1° Auto-administration du poison v. Administration par un tiers
Premièrement, la distinction se marque a priori quant à l’acte visé : dans le cas du suicide assisté, la personne met elle-même fin à sa vie (même si on lui en donne les moyens), tandis que l’euthanasie implique que la mort est provoquée par un tiers.
On note toutefois la tolérance dont font preuve certaines juridictions n’autorisant en principe que le suicide assisté, s’agissant de « l’euthanasie active indirecte » : comme on a pu déjà l’observer en Suisse, dans le cas où la personne n’est plus physiquement capable de s’auto-administrer la substance létale (par injection ou ingestion), l’administration de la substance létale par un tiers (en particulier un médecin) est acceptée.

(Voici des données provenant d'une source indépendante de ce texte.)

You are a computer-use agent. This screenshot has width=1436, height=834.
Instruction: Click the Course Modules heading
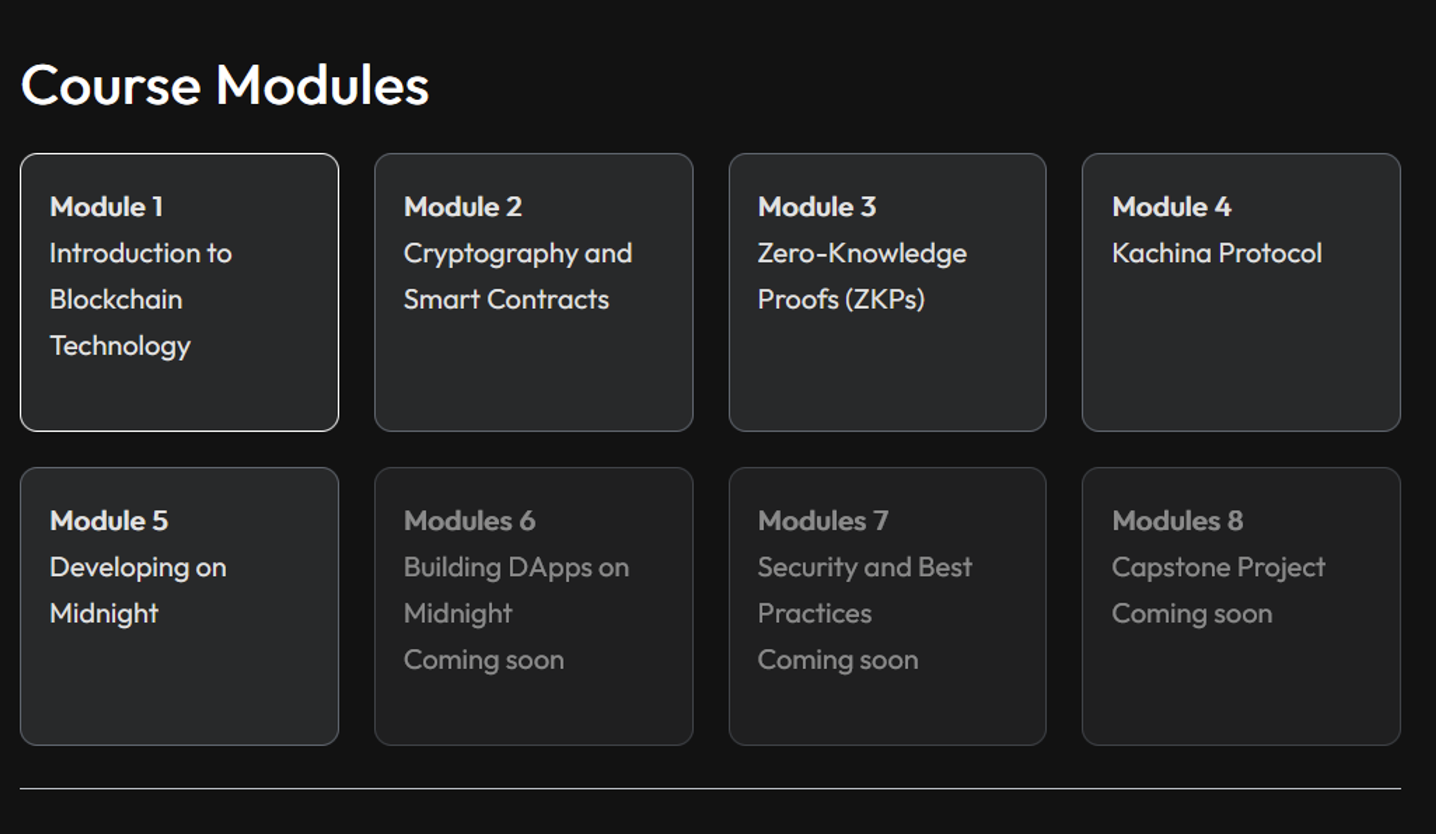pyautogui.click(x=225, y=85)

2° Implication facultative v. obligatoire du corps médical
Une deuxième distinction tient au degré d’implication différent des soignants, en particulier des médecins, dans le processus de mort : seule l’euthanasie exigerait la participation directe du médecin au geste létal. Si le médecin ne réalise en principe pas le geste létal dans le cas du suicide assisté, son implication étroite dans la procédure est toutefois réelle et décisive : comme dans le cas de l’euthanasie, l’approbation d’au moins un médecin est toujours requise pour que le patient voit sa demande de suicide assisté acceptée et qu’il lui soit ensuite donné les moyens de se donner la mort.
Dans les pays qui permettent conjointement l’euthanasie mais qui autorisent le patient à s’auto-administrer la substance létale (comme au Canada ou en Belgique), on observe en pratique que l’écrasante majorité des euthanasies est réalisée par un médecin, via injection létale, tandis qu’une proportion infime de patients se donnent eux-mêmes la mort.

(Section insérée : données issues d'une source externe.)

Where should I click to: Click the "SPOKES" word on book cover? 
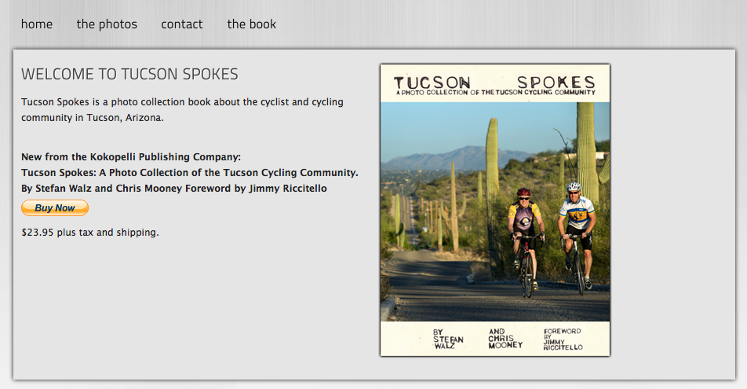(556, 82)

3° Critères v. Absence de critères liés à l’état du patient
Euthanasie et suicide assisté peuvent par ailleurs se distinguer quant aux critères d’éligibilité liés à l’état du patient. Dans le cadre des lois sur l’euthanasie, des conditions de souffrance et d’affection sont invariablement prévues – bien que souvent interprétées de manière subjective en pratique. Dans le cas du suicide assisté, en revanche, ces critères médicaux ne sont pas systématiques et varient selon les juridictions : contrairement à l’Oregon ou à d’autres États aux USA ou ailleurs, la loi suisse ne prévoit par exemple pas de condition liée à l’état du patient, celles-ci étant laissées à l’appréciation des organisations qui mettent en œuvre les suicides assistés, ainsi qu’aux directives émanant des fédérations et académies médicales.

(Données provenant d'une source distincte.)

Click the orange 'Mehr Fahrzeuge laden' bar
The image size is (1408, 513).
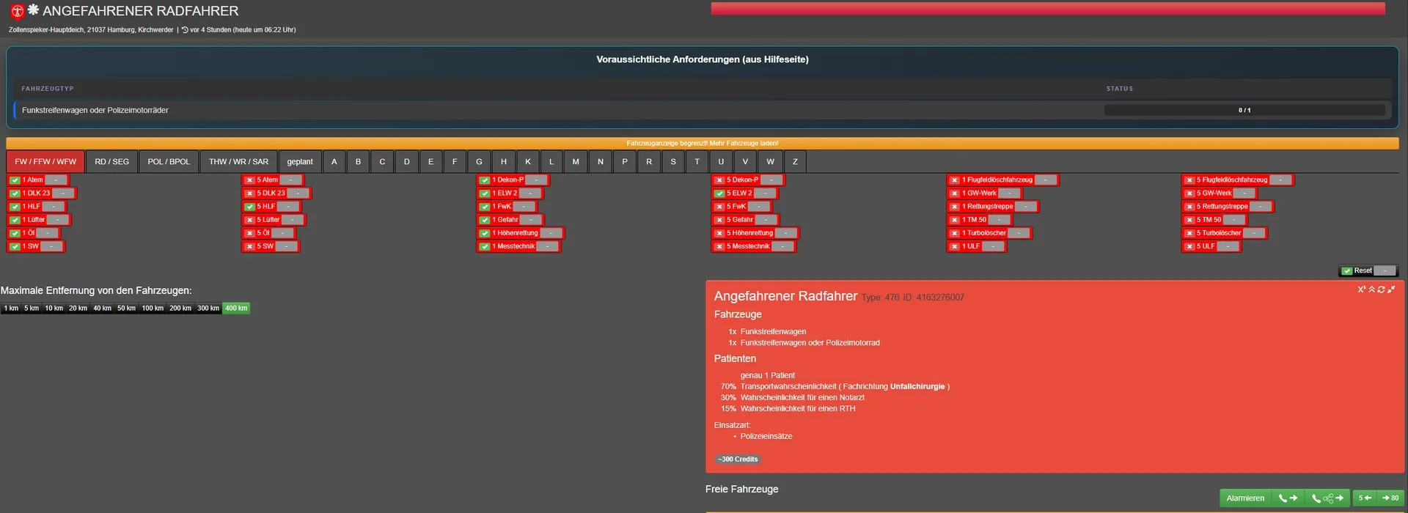[x=702, y=144]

Toutefois, la subjectivisation croissante des conditions prévues dans les lois sur l’euthanasie – ou, plus précisément, de leur interprétation – contribue à faire progressivement évoluer l’euthanasie vers une mort à la demande, fondée sur des critères personnels de souffrance (y compris existentielle) qui ne peuvent être remis en question par le corps médical. Dans cette perspective, l’euthanasie correspondrait alors potentiellement à terme à un « droit à être suicidé » sans motif médical particulier.
4° Lieu de pratique du geste létal
Un dernier critère de distinction éventuel concerne les lieux au sein desquels la mort programmée est effectuée. Dans le cas du suicide assisté en Suisse, l’acte n’est au départ pas réalisé au sein d’établissements de santé. On observe toutefois une évolution vers l’irruption du suicide assisté au sein des structures hospitalières et des maisons de retraite. En sens inverse, l’euthanasie tend, notamment en Belgique, à être pratiquée de plus en plus dans des contextes non médicalisés, en particulier au domicile.
Ces différentes tendances et évolutions témoignent ainsi d’une forme de double rapprochement entre les pratiques : le suicide assisté inclut aujourd’hui une dimension médicale plus ou moins importante, notamment du point de vue du degré d’implication des soignants ; réciproquement, l’euthanasie tend à s’émanciper progressivement d’un cadre exclusivement médical, non seulement s’agissant du lieu où elle est réalisée, mais aussi, plus fondamentalement, quant au degré de contrôle opéré par les médecins sur l’éligibilité du patient à l’euthanasie.